▶ **EXERCISE DETAILS**:
What you return must match the material exactly, with every line present.

▶ **MATERIAL SUPPLIED**:
***

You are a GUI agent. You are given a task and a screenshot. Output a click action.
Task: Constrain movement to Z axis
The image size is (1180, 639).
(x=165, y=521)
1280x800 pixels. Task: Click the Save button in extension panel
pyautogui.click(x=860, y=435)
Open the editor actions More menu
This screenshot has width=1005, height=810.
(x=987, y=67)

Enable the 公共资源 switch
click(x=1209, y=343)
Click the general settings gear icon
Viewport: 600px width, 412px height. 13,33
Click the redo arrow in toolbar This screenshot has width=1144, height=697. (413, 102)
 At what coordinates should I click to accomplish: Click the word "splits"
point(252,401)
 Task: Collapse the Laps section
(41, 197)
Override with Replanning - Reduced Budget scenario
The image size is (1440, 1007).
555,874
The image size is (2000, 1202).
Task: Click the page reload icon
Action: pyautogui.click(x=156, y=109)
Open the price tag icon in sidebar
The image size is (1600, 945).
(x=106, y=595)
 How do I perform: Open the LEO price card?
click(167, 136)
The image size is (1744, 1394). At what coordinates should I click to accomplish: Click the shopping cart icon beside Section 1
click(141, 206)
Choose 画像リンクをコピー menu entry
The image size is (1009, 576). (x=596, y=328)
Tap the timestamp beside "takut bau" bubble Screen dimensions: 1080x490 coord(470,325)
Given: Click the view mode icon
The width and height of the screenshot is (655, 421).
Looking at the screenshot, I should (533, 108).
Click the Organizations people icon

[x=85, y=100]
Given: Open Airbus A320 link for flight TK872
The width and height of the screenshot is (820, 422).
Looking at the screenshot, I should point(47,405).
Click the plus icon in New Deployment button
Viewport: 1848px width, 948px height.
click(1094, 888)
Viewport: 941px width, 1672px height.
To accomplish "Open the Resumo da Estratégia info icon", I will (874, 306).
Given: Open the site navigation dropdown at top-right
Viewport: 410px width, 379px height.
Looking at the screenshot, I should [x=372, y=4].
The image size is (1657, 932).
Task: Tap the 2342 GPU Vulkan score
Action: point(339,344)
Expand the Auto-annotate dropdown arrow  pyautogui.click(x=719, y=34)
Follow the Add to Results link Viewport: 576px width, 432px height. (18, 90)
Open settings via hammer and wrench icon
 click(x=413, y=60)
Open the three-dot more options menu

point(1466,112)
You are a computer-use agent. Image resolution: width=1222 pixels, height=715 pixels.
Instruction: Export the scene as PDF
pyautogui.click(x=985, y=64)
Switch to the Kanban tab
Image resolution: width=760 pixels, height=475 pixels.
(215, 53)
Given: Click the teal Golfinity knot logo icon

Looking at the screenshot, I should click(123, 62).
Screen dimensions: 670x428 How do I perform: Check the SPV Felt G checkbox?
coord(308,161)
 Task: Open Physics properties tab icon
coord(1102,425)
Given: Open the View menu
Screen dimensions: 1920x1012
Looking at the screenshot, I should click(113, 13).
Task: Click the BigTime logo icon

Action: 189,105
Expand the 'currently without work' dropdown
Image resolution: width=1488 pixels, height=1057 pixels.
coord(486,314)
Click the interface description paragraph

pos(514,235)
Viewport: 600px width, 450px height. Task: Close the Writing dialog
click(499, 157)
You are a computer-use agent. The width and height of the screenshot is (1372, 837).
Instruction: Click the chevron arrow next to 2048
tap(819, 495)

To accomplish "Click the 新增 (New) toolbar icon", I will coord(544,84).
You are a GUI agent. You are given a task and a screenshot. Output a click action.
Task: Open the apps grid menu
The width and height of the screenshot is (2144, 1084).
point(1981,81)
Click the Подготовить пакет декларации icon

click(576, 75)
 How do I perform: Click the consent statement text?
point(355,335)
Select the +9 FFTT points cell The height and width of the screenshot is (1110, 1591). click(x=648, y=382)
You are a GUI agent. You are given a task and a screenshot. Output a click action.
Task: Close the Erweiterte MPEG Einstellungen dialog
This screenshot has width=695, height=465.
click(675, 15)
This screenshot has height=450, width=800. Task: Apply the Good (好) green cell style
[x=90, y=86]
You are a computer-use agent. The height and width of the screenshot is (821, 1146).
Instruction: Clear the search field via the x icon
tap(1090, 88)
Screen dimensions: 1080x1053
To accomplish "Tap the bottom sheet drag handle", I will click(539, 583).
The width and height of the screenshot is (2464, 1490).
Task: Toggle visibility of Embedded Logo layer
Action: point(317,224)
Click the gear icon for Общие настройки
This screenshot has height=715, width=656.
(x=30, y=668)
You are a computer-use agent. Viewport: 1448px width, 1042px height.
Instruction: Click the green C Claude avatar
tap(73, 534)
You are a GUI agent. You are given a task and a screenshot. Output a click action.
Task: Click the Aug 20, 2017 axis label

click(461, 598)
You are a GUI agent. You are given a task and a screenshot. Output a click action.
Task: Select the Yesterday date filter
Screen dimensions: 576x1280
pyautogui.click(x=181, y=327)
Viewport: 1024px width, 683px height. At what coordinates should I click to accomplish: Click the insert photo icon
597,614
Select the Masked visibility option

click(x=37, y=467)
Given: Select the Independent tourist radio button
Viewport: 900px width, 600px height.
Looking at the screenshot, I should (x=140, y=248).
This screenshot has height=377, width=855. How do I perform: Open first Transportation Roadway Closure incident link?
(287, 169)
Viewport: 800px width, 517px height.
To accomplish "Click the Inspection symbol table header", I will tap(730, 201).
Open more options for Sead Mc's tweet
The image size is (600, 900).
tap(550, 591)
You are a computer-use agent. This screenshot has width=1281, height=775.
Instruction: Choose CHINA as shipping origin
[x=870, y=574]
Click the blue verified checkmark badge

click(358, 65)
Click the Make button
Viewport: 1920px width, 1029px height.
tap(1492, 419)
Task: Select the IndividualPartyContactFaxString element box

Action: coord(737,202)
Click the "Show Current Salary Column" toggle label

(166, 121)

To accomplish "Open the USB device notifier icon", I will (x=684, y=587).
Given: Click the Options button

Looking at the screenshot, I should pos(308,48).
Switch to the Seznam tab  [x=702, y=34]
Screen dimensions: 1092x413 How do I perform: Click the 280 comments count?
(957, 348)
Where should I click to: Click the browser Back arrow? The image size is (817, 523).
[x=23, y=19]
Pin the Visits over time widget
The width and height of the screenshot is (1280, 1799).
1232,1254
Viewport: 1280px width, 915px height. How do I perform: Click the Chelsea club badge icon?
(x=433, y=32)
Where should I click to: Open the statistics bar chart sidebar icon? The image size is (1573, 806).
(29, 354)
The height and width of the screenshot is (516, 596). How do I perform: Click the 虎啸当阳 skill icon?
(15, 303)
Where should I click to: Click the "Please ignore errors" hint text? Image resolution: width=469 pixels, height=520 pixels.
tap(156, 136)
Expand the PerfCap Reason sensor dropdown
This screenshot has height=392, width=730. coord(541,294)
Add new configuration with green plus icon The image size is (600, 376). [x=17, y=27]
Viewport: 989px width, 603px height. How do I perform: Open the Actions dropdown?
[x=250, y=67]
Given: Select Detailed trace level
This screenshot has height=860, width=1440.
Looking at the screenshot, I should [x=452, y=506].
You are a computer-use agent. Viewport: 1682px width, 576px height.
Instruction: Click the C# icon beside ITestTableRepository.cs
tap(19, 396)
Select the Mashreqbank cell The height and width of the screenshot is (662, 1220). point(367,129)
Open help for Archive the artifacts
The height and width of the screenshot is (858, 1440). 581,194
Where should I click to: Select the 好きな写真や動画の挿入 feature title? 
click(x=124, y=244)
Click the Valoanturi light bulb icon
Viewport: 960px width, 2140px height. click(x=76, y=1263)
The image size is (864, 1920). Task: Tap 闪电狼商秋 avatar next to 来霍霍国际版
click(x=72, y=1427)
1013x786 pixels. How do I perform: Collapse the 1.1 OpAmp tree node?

***

▶ **WRITTEN ANSWER**:
You are a GUI agent. You are given a task and a screenshot. Output a click action.
Task: Constrain movement to Z axis
The image size is (1180, 639).
(x=165, y=521)
1280x800 pixels. Task: Click the Save button in extension panel
pyautogui.click(x=860, y=435)
Open the editor actions More menu
This screenshot has width=1005, height=810.
(x=987, y=67)

Enable the 公共资源 switch
click(x=1209, y=343)
Click the general settings gear icon
Viewport: 600px width, 412px height. 13,33
Click the redo arrow in toolbar This screenshot has width=1144, height=697. (413, 102)
 At what coordinates should I click to accomplish: Click the word "splits"
point(252,401)
 Task: Collapse the Laps section
(41, 197)
Override with Replanning - Reduced Budget scenario
The image size is (1440, 1007).
555,874
The image size is (2000, 1202).
Task: Click the page reload icon
Action: pyautogui.click(x=156, y=109)
Open the price tag icon in sidebar
The image size is (1600, 945).
(x=106, y=595)
 How do I perform: Open the LEO price card?
click(167, 136)
The image size is (1744, 1394). At what coordinates should I click to accomplish: Click the shopping cart icon beside Section 1
click(141, 206)
Choose 画像リンクをコピー menu entry
The image size is (1009, 576). (x=596, y=328)
Tap the timestamp beside "takut bau" bubble Screen dimensions: 1080x490 coord(470,325)
Given: Click the view mode icon
The width and height of the screenshot is (655, 421).
Looking at the screenshot, I should (533, 108).
Click the Organizations people icon

[x=85, y=100]
Given: Open Airbus A320 link for flight TK872
The width and height of the screenshot is (820, 422).
Looking at the screenshot, I should point(47,405).
Click the plus icon in New Deployment button
Viewport: 1848px width, 948px height.
click(1094, 888)
Viewport: 941px width, 1672px height.
To accomplish "Open the Resumo da Estratégia info icon", I will (874, 306).
Given: Open the site navigation dropdown at top-right
Viewport: 410px width, 379px height.
Looking at the screenshot, I should [x=372, y=4].
The image size is (1657, 932).
Task: Tap the 2342 GPU Vulkan score
Action: point(339,344)
Expand the Auto-annotate dropdown arrow  pyautogui.click(x=719, y=34)
Follow the Add to Results link Viewport: 576px width, 432px height. (18, 90)
Open settings via hammer and wrench icon
 click(x=413, y=60)
Open the three-dot more options menu

point(1466,112)
You are a computer-use agent. Image resolution: width=1222 pixels, height=715 pixels.
Instruction: Export the scene as PDF
pyautogui.click(x=985, y=64)
Switch to the Kanban tab
Image resolution: width=760 pixels, height=475 pixels.
(215, 53)
Given: Click the teal Golfinity knot logo icon

Looking at the screenshot, I should click(123, 62).
Screen dimensions: 670x428 How do I perform: Check the SPV Felt G checkbox?
coord(308,161)
 Task: Open Physics properties tab icon
coord(1102,425)
Given: Open the View menu
Screen dimensions: 1920x1012
Looking at the screenshot, I should click(113, 13).
Task: Click the BigTime logo icon

Action: 189,105
Expand the 'currently without work' dropdown
Image resolution: width=1488 pixels, height=1057 pixels.
coord(486,314)
Click the interface description paragraph

pos(514,235)
Viewport: 600px width, 450px height. Task: Close the Writing dialog
click(499, 157)
You are a computer-use agent. The width and height of the screenshot is (1372, 837).
Instruction: Click the chevron arrow next to 2048
tap(819, 495)

To accomplish "Click the 新增 (New) toolbar icon", I will coord(544,84).
You are a GUI agent. You are given a task and a screenshot. Output a click action.
Task: Open the apps grid menu
The width and height of the screenshot is (2144, 1084).
point(1981,81)
Click the Подготовить пакет декларации icon

click(576, 75)
 How do I perform: Click the consent statement text?
point(355,335)
Select the +9 FFTT points cell The height and width of the screenshot is (1110, 1591). click(x=648, y=382)
You are a GUI agent. You are given a task and a screenshot. Output a click action.
Task: Close the Erweiterte MPEG Einstellungen dialog
This screenshot has width=695, height=465.
click(675, 15)
This screenshot has height=450, width=800. Task: Apply the Good (好) green cell style
[x=90, y=86]
You are a computer-use agent. The height and width of the screenshot is (821, 1146).
Instruction: Clear the search field via the x icon
tap(1090, 88)
Screen dimensions: 1080x1053
To accomplish "Tap the bottom sheet drag handle", I will click(539, 583).
The width and height of the screenshot is (2464, 1490).
Task: Toggle visibility of Embedded Logo layer
Action: point(317,224)
Click the gear icon for Общие настройки
This screenshot has height=715, width=656.
(x=30, y=668)
You are a computer-use agent. Viewport: 1448px width, 1042px height.
Instruction: Click the green C Claude avatar
tap(73, 534)
You are a GUI agent. You are given a task and a screenshot. Output a click action.
Task: Click the Aug 20, 2017 axis label

click(461, 598)
You are a GUI agent. You are given a task and a screenshot. Output a click action.
Task: Select the Yesterday date filter
Screen dimensions: 576x1280
pyautogui.click(x=181, y=327)
Viewport: 1024px width, 683px height. At what coordinates should I click to accomplish: Click the insert photo icon
597,614
Select the Masked visibility option

click(x=37, y=467)
Given: Select the Independent tourist radio button
Viewport: 900px width, 600px height.
Looking at the screenshot, I should (x=140, y=248).
This screenshot has height=377, width=855. How do I perform: Open first Transportation Roadway Closure incident link?
(287, 169)
Viewport: 800px width, 517px height.
To accomplish "Click the Inspection symbol table header", I will tap(730, 201).
Open more options for Sead Mc's tweet
The image size is (600, 900).
tap(550, 591)
You are a computer-use agent. This screenshot has width=1281, height=775.
Instruction: Choose CHINA as shipping origin
[x=870, y=574]
Click the blue verified checkmark badge

click(358, 65)
Click the Make button
Viewport: 1920px width, 1029px height.
tap(1492, 419)
Task: Select the IndividualPartyContactFaxString element box

Action: coord(737,202)
Click the "Show Current Salary Column" toggle label

(166, 121)

To accomplish "Open the USB device notifier icon", I will (x=684, y=587).
Given: Click the Options button

Looking at the screenshot, I should pos(308,48).
Switch to the Seznam tab  [x=702, y=34]
Screen dimensions: 1092x413 How do I perform: Click the 280 comments count?
(957, 348)
Where should I click to: Click the browser Back arrow? The image size is (817, 523).
[x=23, y=19]
Pin the Visits over time widget
The width and height of the screenshot is (1280, 1799).
1232,1254
Viewport: 1280px width, 915px height. How do I perform: Click the Chelsea club badge icon?
(x=433, y=32)
Where should I click to: Open the statistics bar chart sidebar icon? The image size is (1573, 806).
(29, 354)
The height and width of the screenshot is (516, 596). How do I perform: Click the 虎啸当阳 skill icon?
(15, 303)
Where should I click to: Click the "Please ignore errors" hint text? Image resolution: width=469 pixels, height=520 pixels.
tap(156, 136)
Expand the PerfCap Reason sensor dropdown
This screenshot has height=392, width=730. coord(541,294)
Add new configuration with green plus icon The image size is (600, 376). [x=17, y=27]
Viewport: 989px width, 603px height. How do I perform: Open the Actions dropdown?
[x=250, y=67]
Given: Select Detailed trace level
This screenshot has height=860, width=1440.
Looking at the screenshot, I should [x=452, y=506].
You are a computer-use agent. Viewport: 1682px width, 576px height.
Instruction: Click the C# icon beside ITestTableRepository.cs
tap(19, 396)
Select the Mashreqbank cell The height and width of the screenshot is (662, 1220). point(367,129)
Open help for Archive the artifacts
The height and width of the screenshot is (858, 1440). 581,194
Where should I click to: Select the 好きな写真や動画の挿入 feature title? 
click(x=124, y=244)
Click the Valoanturi light bulb icon
Viewport: 960px width, 2140px height. click(x=76, y=1263)
The image size is (864, 1920). Task: Tap 闪电狼商秋 avatar next to 来霍霍国际版
click(x=72, y=1427)
1013x786 pixels. How do I perform: Collapse the 1.1 OpAmp tree node?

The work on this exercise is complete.